Но за столом был еще один человек, который предпочел не вставать, и именно он приковал к себе внимание Мэтью. Он ел ломтики яблока, беря их с фруктовой тарелочки размером с открытую ладонь. Это был худощавый денди, лет примерно тридцати, с волосами светлыми почти до белизны, убранными назад в хвост и завязанными бежевой лентой. Пронзительно зеленые, но какие-то лишенные жизни глаза изучали Мэтью, а лицо этого человека было и красивым какой-то царственной красотой, и страшным из-за полного отсутствия выражения. Одет был денди в светло-коричневый сюртук, на груди рубашки и на манжетах громоздились волной европейские кружева.
В прошлый раз Мэтью видел этого человека ночью, сворачивая за угол Кинг-стрит возле приюта, но впервые увидел его на площади перед Сити-холлом, где денди метал яблоки в прикованного к позорному столбу Эбенезера Грудера.
Безжалостный гренадер, подумал Мэтью и кивнул ему. Тот видел, но на жест не ответил.
— Позвольте мне представить вам графа Антона Маннергейма Дальгрена, — сказал Чепел, направляя Мэтью туда, где сам сидел во главе стола.
Блондин теперь едва заметно кивнул, но свободная и почти сонная поза показывала, что процедура представления не очень его интересует. Он так и продолжал есть ломтики яблока и глядел на Мэтью, который сел напротив него.
Чепел тоже сел, не переставая улыбаться во весь рот.
— Боюсь, что граф Дальгрен не слишком хорошо говорит по-английски. Он приехал из Пруссии и он очень… как бы это сказать… прусский, если можно так выразиться. Да? — обратился он к Дальгрену.
— Йа, — прозвучал ответ с акцентом густым, как Черный Лес. На миг мелькнули серые зубы. — Отшен прусски.
Чепел взял лежащий рядом с его прибором серебряный колокольчик и позвонил.
— Что ж, приступим к трапезе? Мэтью, надеюсь, вы проголодались?
— Да, сэр.
Если бы только пропихнуть что-то в желудок, который в этой компании будто стальными обручами стянуло.

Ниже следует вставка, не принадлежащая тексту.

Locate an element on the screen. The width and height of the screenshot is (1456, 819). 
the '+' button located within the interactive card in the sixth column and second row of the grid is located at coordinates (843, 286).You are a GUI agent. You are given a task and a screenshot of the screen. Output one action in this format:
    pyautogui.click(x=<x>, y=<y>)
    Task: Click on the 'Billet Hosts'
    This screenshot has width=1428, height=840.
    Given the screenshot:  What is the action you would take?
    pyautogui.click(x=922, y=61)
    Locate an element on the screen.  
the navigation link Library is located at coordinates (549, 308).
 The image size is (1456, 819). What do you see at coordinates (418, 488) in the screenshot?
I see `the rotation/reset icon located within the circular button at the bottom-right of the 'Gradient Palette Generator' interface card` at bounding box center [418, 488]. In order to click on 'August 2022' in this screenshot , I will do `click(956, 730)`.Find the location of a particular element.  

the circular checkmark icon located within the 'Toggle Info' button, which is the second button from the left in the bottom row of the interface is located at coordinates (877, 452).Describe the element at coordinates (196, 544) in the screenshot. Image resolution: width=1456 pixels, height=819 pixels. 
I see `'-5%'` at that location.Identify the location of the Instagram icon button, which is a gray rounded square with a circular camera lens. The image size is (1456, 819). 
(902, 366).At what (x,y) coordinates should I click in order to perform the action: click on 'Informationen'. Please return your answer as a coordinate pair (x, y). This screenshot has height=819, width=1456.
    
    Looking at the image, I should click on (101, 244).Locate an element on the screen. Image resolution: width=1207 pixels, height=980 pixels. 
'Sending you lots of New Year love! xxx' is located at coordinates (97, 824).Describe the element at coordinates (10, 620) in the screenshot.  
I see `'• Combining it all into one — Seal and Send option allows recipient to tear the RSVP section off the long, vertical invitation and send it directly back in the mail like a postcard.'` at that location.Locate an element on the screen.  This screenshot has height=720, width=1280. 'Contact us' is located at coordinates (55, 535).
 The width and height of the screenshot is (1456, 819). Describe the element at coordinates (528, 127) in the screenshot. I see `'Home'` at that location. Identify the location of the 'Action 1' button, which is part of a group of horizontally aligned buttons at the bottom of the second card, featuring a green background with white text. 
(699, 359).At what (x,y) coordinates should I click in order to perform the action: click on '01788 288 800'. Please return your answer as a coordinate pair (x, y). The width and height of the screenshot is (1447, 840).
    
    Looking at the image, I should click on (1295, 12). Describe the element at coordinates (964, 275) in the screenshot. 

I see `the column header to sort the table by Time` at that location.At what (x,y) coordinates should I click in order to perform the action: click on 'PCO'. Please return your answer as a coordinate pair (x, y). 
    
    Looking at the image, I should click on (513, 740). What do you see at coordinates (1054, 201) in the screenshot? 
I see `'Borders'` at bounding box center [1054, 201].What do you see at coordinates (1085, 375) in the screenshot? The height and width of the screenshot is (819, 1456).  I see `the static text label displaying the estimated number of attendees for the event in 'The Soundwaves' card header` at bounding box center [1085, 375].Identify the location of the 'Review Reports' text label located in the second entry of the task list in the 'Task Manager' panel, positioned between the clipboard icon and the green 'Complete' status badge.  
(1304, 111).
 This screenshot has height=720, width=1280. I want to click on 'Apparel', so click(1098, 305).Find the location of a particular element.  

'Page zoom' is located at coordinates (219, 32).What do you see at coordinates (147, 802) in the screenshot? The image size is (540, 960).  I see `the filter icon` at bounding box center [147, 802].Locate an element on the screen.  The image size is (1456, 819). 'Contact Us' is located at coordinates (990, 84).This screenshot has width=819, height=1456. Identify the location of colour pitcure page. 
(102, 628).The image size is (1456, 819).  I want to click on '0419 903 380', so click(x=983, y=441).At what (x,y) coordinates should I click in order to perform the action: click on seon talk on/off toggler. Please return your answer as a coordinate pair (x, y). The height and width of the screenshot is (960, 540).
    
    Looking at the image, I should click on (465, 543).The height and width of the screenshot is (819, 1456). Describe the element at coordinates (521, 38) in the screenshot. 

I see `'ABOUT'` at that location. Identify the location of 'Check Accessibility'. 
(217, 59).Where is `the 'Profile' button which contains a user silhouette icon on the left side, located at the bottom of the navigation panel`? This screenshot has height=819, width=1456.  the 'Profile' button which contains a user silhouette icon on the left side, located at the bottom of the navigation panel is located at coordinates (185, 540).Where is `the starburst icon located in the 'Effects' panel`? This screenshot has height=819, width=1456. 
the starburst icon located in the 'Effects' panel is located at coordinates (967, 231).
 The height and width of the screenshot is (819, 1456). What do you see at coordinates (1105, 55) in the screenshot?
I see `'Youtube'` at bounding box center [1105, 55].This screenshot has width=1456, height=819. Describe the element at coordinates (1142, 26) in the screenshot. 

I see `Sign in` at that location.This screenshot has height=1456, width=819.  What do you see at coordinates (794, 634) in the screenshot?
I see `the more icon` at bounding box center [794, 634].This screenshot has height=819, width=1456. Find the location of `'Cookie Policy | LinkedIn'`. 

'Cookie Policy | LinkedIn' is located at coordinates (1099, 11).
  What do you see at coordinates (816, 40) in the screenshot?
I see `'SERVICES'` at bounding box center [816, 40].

Тут же в дверь с правой стороны комнаты пошла первая перемена: процессия чаш, тарелок и блюд с нарезанными дынями, печеными яблоками, земляникой в меду, зелеными салатами и прочими соблазнами. Все это несли трое юношей лет четырнадцати-пятнадцати, одетые в белые рубахи и черные панталоны, и две женщины постарше в кухонных фартуках. Полилось в бокалы белое и красное вино, и Чепел провозгласил тост: «За новых друзей и новые успехи!» Все выпили. Тут же бокалы снова наполнил один из юношей — тощий, с темными волосами до плеч, зачесанными назад и будто напомаженными пчелиным воском. Очевидно, его функцией было стоять возле тележки с винными бутылками и тут же наполнять опустевший бокал.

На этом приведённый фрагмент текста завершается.